One big unmet need is for the women who progress rapidly on these drugs. A subset of patients get started on these drugs and progress very rapidly, and that group will have a poorer prognosis than those who get along with disease-free control. This group of patients represents an unmet need, and it’s important to understand what’s driving that. What other new drugs might play an important role in managing these patients other than chemotherapy?
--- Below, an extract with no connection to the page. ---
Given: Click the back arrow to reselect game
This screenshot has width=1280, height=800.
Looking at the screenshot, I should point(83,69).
We’ve seen benefits with abemaciclib in the adjuvant setting, as this gets incorporated for these high-risk patients. When these patients recur on a CDK4/6 inhibitor, like abemaciclib, what do we do for those patients? Are we back to the paradigm where we’re using endocrine treatment? We still have everolimus, which can be used in that population. But what’s the next big breakthrough for ER+ HER2- disease? I can’t say. The ball has been moved significantly up the field in terms of overall survival with these drugs, but there’s still room for improvement. I look forward to all the data in the coming years.
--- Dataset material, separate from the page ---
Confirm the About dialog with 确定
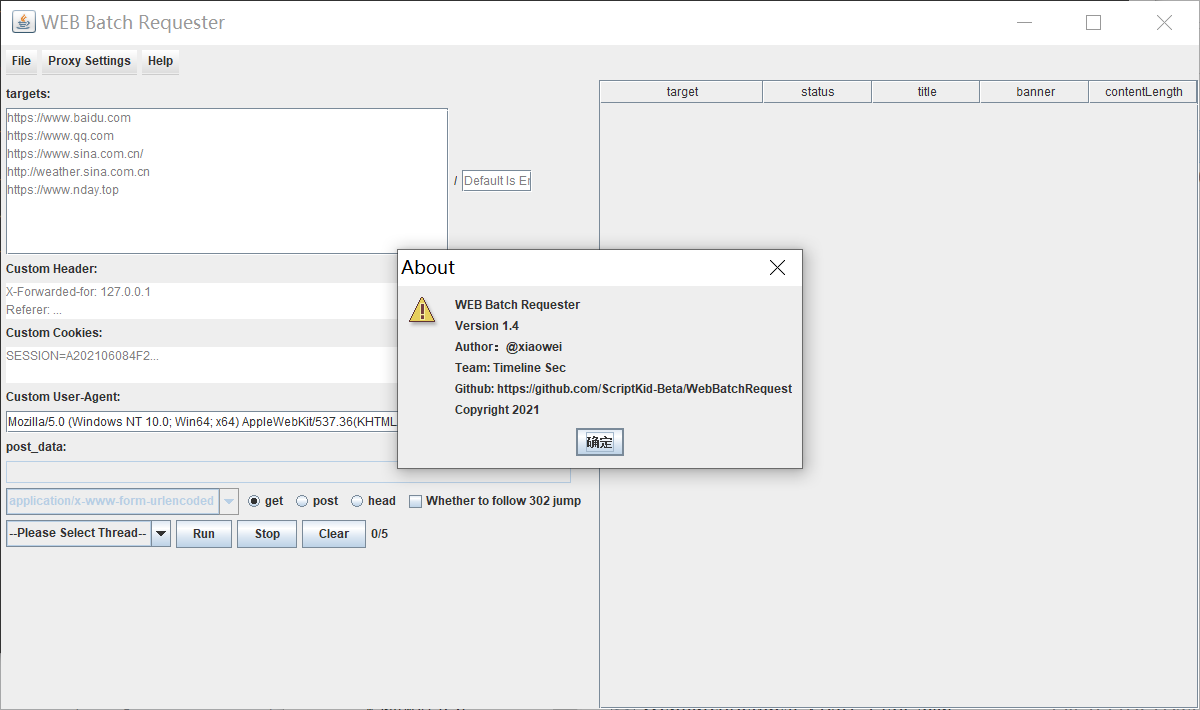 tap(599, 441)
Harold Burstein, MD, PhD: Scientifically, this mechanism of resistance, endocrine therapy, remains an open and fascinating question that we all wish we understood more about. In time, some of these oral SERDs [selective estrogen receptor degraders] will get to market, and they certainly have activity. If you can imagine the global impact of having an orally available SERD instead of an injectable SERD, it would be great from the patient’s point of view to have such tools available.
Massimo Cristofanilli, MD, FACS: Hormone receptor–positive metastatic breast cancer is a group of diseases that is very heterogeneous. We understand that from a number of evaluations through NGS [next-generation sequencing] and molecular tests in general. It’s important to consider that at some point, we may want to go back to the tissue and subtypes of this disease to better direct targeted therapy. For a simple cell-free DNA and NGS, I’ve already shown a number of mutation alterations that seem to be important for patients with metastatic disease for targeted therapy: HER2 mutations—for example, in a subset of patients, particularly metastatic lobular cancer—the PI3K mutations; AKT mutations; and ESR1 mutations, which is 1 of the most exciting ideas of drug development.
We’re witnessing a clinical trial looking at ESR1 targeting with new SERDs, which will be more effective compared with Faslodex, or fulvestrant. This is important because it gives us the opportunity to look at metastatic ER+ disease as a disease in which the approach to switching therapy would include changing not only the backbone of CDK4/6, as we’re doing now, but also the androgen agent. A number of agents have shown significant promises. The most intriguing part is the possibility of detecting in the bladder ESR-driver mutations early on, as shown from the PADA-1 study. We can modify the study and impact the overall survival of this patient simply by delaying the developing clinical progression and acting at the time of the molecular progression. This area is developing very quickly with the availability of our diagnostic capabilities with cell-free DNA. The new SERDs developing are able to target the ESR-mutant. Hopefully we’ll have a new agent FDA approved, which will expand the possibility of treatment for these patients.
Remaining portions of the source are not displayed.